RICKMAN: Yeah. I went to school where drama was incredibly important part of our education. And somebody in my year actually did physics, maths and art when they were 18. We call it A levels, such as before you go to university. So there were no dividing lines about what we should do, and we had a terrific English department waking us up to all of that. So that's where any seeds certainly were sown.

CONAN: Louis, thanks very much for the call.

LOUIS: Thank you.

RICKMAN: Thanks.

CONAN: Email from Phaedra(ph) in San Antonio. I won't be able to listen to the show. I've got one of those pesky job things and they like me to work apparently. But I was excited to hear Mr. Rickman would be on the program.

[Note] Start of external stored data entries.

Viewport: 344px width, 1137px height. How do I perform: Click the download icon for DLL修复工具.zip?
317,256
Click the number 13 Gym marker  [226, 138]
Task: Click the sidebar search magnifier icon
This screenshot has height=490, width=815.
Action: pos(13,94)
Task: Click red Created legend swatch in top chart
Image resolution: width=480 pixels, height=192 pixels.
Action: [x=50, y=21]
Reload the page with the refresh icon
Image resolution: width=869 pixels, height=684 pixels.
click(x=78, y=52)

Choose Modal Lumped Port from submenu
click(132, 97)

I've been a fan for decades. My parents and I watched "The Barchester Chronicles" on PBS when I was very young, and I loved it even though I didn't necessarily get all of it all the time. Mr. Rickman is, to my mind, the master of facial expression. He can communicate so much with a twist of the mouth or the flick of an eyebrow, loved him as Snape, loved him most as the Metatron in Kevin Smith's "Dogma." Please pass on my thanks for so many hours well-spent watching him be extraordinary.

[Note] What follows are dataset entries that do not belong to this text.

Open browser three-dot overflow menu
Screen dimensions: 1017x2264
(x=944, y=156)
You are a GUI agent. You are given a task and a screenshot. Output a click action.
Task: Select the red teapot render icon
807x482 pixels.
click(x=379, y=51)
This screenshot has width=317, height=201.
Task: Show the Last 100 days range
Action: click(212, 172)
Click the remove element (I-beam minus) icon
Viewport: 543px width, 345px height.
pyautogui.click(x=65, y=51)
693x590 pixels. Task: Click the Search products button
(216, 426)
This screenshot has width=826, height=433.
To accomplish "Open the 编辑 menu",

RICKMAN: Thank you very much.

CONAN: Let's see if we can go next to - this is Patty(ph). Patty with us from Elkhart, Indiana.

PATTY: Hi. Thanks for taking my call.

CONAN: Sure.

PATTY: Mr. Rickman, you're one of my favorite actors.

RICKMAN: Thank you.

PATTY: And I know my youngest daughter, Abigail(ph) loves you in "Harry Potter." She wants the 6-foot cut out of you for her room.


PATTY: However, my story is about my other daughter who was in a junior high play. She's a very tiny, petite, little girl, about 5'1" who played a over-the-top drill sergeant stomping and screaming across the stage. And as a parent, it was just so fun to watch her do something that was so out of character for what we saw in her everyday life.

RICKMAN: Mm-hmm.

CONAN: A rare opportunity to use the word maggot.


PATTY: Yeah. I don't think they actually had that word in there, but she was just over the top, and it was so much fun to watch her and see something so totally different than what we saw in her everyday life.

RICKMAN: Good for her.

CONAN: Patty, thanks very much.

PATTY: Thank you. Bye-bye.

CONAN: Among all of Alan Rickman's performances, writes Bob in Minneapolis, I will always love his Sheriff of Nottingham in "Robin Hood: Prince of Thieves." Did he ever fear being typecast as a villain? And if so, what did he do to get passed that?

RICKMAN: Well, first thing one would say is if you're - you can't have a - say to yourself, I am playing a villain. They don't think they are anymore than heroes think that they're heroes. They're just who they are and this is what they want. It's other people that put that label. So you can't judge the character you're playing ever. And I suppose all I can say is as time has gone on, I've been fortunate to do things like "Sense and Sensibility," and "Truly, Madly, Deeply." "Love Actually," he might have been naughty, but not exactly a villain. "Snow Cake" is a very important film to me and Sigourney Weaver about adult autism, and I suppose - not I suppose - definitely, the work that I've done in the theater both as an actor and a director.

CONAN: And most recently, of course, "Seminar"...


CONAN: ...which is currently running on Broadway. And we thank you for taking time on your day off to come in and speak with us. Good luck with those - good luck with the show.

RICKMAN: It was a great pleasure, and thank you very much.

CONAN: Alan Rickman, stars in "Seminar," which is currently running on Broadway. His new play opened last week.

Tomorrow, Ken Rudin is away, but guest Political Junkie Mara Liasson will join us. This is TALK OF THE NATION from NPR News. I'm Neal Conan in Washington.